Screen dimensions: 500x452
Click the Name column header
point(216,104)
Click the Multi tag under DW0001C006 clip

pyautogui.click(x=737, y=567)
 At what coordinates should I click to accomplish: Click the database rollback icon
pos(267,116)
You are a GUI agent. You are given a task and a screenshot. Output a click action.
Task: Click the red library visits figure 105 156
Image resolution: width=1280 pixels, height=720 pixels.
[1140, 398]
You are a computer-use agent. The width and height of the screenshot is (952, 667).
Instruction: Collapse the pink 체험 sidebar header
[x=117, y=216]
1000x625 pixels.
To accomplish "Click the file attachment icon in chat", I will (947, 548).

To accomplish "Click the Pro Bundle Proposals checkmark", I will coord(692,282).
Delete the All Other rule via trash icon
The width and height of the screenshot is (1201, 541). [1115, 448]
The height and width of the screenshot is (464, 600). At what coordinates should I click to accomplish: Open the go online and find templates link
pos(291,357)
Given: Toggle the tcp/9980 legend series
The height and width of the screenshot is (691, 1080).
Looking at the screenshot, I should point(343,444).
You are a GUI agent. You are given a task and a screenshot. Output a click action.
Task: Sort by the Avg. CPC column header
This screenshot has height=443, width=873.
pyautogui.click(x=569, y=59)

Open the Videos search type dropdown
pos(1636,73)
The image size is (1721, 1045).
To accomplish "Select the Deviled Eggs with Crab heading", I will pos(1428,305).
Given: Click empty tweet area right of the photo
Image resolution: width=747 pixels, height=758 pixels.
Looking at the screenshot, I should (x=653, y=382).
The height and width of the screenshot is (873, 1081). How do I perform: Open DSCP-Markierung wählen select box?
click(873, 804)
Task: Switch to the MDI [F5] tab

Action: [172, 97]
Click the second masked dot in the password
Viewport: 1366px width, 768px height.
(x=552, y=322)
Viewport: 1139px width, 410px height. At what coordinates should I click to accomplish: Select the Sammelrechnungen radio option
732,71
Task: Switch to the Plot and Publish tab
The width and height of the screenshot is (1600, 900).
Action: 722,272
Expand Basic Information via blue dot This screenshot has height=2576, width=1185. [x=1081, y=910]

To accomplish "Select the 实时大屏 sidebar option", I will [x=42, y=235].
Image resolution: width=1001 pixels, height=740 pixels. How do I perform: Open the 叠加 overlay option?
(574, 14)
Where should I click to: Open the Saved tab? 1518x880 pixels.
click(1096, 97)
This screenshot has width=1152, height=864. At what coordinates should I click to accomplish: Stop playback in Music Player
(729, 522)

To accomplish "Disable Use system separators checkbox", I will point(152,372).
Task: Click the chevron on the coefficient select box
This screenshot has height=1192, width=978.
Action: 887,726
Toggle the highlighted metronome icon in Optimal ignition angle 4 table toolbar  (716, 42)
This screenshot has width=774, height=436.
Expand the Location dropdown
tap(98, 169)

━━━━━━━━━━━━━━━━━━━━━━━━━━━━━━

Extract every line of the records above that contains the string "what".

* [Response below]:
 At what coordinates should I click to accomplish: Click the database rollback icon
The height and width of the screenshot is (464, 600). At what coordinates should I click to accomplish: Open the go online and find templates link
Viewport: 1139px width, 410px height. At what coordinates should I click to accomplish: Select the Sammelrechnungen radio option
This screenshot has width=1152, height=864. At what coordinates should I click to accomplish: Stop playback in Music Player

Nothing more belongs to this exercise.